Jake Ducey will be the first to tell you that he’s anything but conventional. The 23-year-old author of Into the Wind and The Purpose Principles didn’t take what many would consider the traditional path after high school.
As a student-athlete at California Lutheran University, Jake was going through the motions and found that he was struggling to find meaning in everything that he was doing. When he realized that his college life style of playing basketball, partying, and studying business was taking a toll on his happiness, he decided to leave school.
Upon leaving behind his college life, Jake embarked on a 6-month journey that took him to places like Guatemala, Australia, Thailand, and more. During this time, he found his calling of motivating millennials just like him. Today, he works to help young people find meaning in their lives.
We interviewed Jake to learn more about his story, his journey and how he went from college dropout to a published author with a passion.
Your path from college student to published author was a little untraditional. Tell us about that experience?
As a 19-year-old, I realized most of us are just gambling on the biggest risk of all; the bet that we can buy the freedom to do what we want later in life after we’ve made some money and did what our parents wanted from us.
I was studying business and going to college, and I realized I wasn’t happy at all. I realized that the only reason I was studying business and partying 4 nights a week was because everyone else was. So I left [college] and went backpacking around the world. [During my journey] I realized that everything I was looking for was within me. I came back and wrote my first book, Into the Wind, about my journey, but I couldn’t get a publisher.
I had to self-publish. I filled my car with books and sold them everywhere. Eventually the book picked up steam and was a top seller on the Amazon bestsellers list. Penguin/Random-House heard about me after I did this TEDx Talk and they offered me a publishing deal for my book, The Purpose Principles.
I never thought I could write, and failed English class in high school. Then I remembered what F. Scott Fitzgerald said, “You don’t write to say something. You write because you have something to say.”
My journey wasn’t really “A to B,” more like A to Z and then back again. Lots of failure and rejection, but I remembered that it’s not how skilled or smart you are, it’s about how bad you want something, and I never stopped.
Tell us about your new book, The Purpose Principles.
Gallup came out with a poll that reported how more than 70% of American’s don’t like their jobs. In fact, 2 million American’s quit their jobs every month because they hate them. Somehow most of us believe we can’t create the life and career of our dreams—that only certain special people can.
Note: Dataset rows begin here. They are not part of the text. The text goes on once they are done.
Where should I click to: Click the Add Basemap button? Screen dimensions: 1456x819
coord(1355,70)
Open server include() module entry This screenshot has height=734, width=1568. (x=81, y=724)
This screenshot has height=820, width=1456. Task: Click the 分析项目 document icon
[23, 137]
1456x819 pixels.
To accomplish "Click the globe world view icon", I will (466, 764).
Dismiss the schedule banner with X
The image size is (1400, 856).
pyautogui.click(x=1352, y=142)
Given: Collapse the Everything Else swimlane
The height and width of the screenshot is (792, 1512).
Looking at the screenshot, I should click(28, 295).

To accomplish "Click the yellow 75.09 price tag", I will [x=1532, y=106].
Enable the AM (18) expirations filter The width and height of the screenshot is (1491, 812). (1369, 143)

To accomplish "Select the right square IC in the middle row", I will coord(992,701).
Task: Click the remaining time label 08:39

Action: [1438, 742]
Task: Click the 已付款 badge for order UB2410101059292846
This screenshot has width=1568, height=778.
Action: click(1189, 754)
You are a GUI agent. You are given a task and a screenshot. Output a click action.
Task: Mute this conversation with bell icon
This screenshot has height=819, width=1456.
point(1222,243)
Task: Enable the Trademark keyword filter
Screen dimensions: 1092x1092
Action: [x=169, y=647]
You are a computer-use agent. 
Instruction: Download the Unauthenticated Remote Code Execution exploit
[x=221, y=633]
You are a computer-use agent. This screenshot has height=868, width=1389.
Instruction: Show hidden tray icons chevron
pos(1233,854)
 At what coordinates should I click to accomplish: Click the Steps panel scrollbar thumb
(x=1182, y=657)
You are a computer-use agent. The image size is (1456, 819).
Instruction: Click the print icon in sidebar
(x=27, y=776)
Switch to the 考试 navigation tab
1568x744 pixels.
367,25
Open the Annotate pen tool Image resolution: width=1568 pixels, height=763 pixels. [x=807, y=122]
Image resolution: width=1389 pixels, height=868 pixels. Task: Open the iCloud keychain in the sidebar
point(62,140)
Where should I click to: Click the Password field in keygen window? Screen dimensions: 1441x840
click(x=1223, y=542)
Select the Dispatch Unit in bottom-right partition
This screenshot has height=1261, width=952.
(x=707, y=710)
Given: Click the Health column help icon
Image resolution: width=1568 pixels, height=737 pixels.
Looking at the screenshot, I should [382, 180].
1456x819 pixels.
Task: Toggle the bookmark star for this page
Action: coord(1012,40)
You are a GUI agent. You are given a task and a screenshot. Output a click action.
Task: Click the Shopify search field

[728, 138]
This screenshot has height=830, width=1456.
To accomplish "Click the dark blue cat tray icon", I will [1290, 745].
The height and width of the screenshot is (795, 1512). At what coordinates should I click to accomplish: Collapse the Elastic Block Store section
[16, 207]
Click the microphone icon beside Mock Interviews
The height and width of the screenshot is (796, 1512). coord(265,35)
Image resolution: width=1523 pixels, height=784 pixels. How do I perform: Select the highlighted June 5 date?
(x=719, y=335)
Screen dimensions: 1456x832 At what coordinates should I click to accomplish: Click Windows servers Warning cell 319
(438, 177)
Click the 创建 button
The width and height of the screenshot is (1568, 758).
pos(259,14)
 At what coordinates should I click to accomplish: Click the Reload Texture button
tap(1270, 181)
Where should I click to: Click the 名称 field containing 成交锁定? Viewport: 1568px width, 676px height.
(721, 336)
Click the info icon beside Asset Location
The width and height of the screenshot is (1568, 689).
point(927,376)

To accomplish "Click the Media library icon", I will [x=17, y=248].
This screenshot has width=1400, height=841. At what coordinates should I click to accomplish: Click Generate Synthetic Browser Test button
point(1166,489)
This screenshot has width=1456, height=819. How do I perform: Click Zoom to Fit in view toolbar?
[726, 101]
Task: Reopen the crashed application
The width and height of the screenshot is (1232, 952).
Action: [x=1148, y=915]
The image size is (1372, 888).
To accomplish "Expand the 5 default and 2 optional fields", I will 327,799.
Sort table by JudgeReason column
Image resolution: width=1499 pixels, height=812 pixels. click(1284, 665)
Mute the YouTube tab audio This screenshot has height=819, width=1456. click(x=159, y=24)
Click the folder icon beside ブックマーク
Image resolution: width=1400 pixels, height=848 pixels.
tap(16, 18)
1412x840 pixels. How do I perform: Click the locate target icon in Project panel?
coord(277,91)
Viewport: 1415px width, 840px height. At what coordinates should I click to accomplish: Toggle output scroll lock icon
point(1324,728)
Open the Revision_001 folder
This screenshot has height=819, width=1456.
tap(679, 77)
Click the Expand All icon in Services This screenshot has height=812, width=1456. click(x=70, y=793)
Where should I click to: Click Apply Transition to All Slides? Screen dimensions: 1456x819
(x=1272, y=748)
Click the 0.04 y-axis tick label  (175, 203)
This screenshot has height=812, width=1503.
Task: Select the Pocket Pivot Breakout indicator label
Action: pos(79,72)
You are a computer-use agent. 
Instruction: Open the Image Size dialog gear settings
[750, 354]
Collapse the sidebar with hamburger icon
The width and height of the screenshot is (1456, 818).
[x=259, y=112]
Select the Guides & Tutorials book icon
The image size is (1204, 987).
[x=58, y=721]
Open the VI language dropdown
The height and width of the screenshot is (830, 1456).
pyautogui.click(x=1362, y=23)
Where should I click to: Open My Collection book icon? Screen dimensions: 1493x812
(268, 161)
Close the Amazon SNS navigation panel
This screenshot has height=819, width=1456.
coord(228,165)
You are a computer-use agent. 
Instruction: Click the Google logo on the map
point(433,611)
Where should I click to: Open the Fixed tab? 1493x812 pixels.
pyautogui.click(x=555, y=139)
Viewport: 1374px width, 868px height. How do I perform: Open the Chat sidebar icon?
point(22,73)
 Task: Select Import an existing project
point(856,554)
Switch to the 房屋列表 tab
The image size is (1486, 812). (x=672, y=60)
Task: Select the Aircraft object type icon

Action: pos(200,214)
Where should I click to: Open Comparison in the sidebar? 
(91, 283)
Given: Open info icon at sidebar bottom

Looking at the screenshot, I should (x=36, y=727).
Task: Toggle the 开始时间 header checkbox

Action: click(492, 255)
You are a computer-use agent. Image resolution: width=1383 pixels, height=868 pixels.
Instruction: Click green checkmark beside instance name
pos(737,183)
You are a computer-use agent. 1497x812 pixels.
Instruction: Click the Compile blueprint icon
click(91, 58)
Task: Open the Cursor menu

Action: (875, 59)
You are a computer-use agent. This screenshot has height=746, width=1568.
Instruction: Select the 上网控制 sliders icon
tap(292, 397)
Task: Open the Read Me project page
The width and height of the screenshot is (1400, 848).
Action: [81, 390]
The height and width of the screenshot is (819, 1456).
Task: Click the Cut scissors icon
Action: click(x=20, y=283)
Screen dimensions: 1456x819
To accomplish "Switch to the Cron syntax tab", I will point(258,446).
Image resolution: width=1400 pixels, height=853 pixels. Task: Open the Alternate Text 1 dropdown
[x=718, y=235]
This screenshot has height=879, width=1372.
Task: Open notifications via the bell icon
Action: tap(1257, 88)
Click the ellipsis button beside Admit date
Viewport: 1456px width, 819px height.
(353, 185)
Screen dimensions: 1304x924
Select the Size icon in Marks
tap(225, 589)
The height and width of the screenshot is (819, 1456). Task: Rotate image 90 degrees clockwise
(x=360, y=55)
The Purpose Principles is about showing people how to create a life and career you love. It shares the stories of failure, success, and the common threads between some of today’s biggest achievers and difference-makers so we can see that we’re as capable as our heroes.
When you see that all of the people our culture idolizes, the people you admire, are just ordinary people who were full of doubt and fear, but they kept on dreaming and risking, then it gives you the courage to see you can make a difference and create a great life.
How did being an athlete influence who you are today?
In sports, the person with the most talent doesn’t always win. Talent often fails you if you don’t work hard, hustle, dive for the ball, and stay positive. As one of the top basketball recruits in San Diego out of high school, there were a lot of guys that could jump higher than me, but I just worked and hustled harder.
That philosophy is what I use for writing. Lots of people use prettier, more sophisticated words than me, I am not always grammatically correct, but that doesn’t matter. What matters is that you work hard, your heart is in it, and you’re doing it for all the right reasons.
What advice would you give to young people that may not want to take the traditional route?
Only you know [what’s] best for yourself—not your mom, dad, or friends. You know in your heart what your dream life is.
Write your goals down, make it happen. Remember that fear can create or destroy you. Just feel that fear and do it anyways. Ask yourself: “What would have to happen one year from now for you to look back and say it was the best year of your life?”
At the end of the day you have to live with yourself, so it’s best to just follow your heart and not settle. Who cares if you make a bit less money if you’re way happier?